SUMMARY OF THE INVENTION
[0018] In consideration of the aforementioned conventional problem,
an object of the invention is preventing degradation of a resist
pattern formed by developing a resist film having been selectively
irradiated with EUV.
[0019] In order to achieve the object, the present inventors have
made various examinations on the cause of the degradation of the
resist pattern, resulting in finding the following: The exposing
light used for irradiating the resist film includes light other
than EUV, that is, specifically infrared light, and the infrared
light is thermally absorbed locally by the exposed portion of the
resist film. A portion of the resist film that has thermally
absorbed the infrared light is deformed, and therefore, the size
controllability for the resist pattern is lowered. Now, the
mechanism of the lowering in the size controllability for the
resist film derived from the local thermal absorption of the
infrared light will be described in detail.

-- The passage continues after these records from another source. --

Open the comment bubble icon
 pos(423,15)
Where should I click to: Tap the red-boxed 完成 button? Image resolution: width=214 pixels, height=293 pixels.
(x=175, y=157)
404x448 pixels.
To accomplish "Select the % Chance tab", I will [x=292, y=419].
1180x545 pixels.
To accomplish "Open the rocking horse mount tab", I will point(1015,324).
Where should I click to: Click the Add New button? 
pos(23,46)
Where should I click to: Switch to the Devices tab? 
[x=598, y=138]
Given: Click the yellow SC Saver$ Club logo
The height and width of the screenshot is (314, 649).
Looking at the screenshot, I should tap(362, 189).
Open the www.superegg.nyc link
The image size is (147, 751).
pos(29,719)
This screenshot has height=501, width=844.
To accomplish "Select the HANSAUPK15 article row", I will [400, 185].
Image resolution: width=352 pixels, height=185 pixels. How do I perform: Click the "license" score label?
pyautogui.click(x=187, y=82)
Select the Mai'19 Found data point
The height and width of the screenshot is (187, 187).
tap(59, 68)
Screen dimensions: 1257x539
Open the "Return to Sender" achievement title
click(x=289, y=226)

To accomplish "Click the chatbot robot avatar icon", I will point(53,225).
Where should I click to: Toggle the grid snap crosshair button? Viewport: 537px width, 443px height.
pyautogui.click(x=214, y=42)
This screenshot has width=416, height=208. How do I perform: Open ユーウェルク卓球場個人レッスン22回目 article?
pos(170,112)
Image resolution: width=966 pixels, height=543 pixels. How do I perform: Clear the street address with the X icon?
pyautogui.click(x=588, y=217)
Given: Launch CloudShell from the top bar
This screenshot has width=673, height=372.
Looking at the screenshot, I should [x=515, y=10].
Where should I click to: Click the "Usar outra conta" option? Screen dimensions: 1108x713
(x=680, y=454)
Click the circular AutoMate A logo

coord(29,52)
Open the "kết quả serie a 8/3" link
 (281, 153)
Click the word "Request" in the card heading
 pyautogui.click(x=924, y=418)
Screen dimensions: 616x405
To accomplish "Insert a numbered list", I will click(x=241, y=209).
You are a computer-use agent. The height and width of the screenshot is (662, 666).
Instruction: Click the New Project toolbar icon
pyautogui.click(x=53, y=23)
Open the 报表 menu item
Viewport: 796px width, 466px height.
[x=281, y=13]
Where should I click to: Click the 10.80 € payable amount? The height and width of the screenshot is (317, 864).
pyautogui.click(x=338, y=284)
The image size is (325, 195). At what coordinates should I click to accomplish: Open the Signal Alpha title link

[0020] Since high heat caused by the infrared light having entered
the exposed portion 2a of the resist film 2 is propagated to the
unexposed portion 2b of the resist film 2 in a moment, the
temperature of the base polymer is increased to be higher than the
softening point in the unexposed portion 2b. Therefore, the resist
pattern 4 made of the unexposed portion 2b obtained after the
development is deformed, and this seems to lower the pattern size
controllability. In the exposed portion 2a of the resist film 2,
the reaction of the base polymer caused by the EUV 3 occurs in the
ordinary manner. Therefore, the exposed portion 2a is minimally
affected by the heat caused by the infrared light and hence can be
removed through the development in the ordinary manner.
[0021] The phenomenon in which the infrared light included in the
EUV emitted from the EUV source 1 is absorbed by the unexposed
portion 2b of the resist film 2 is also described in "EXTATIC,
ASML's alpha-tool development for EUVL" (H. Meiling et al., Proc.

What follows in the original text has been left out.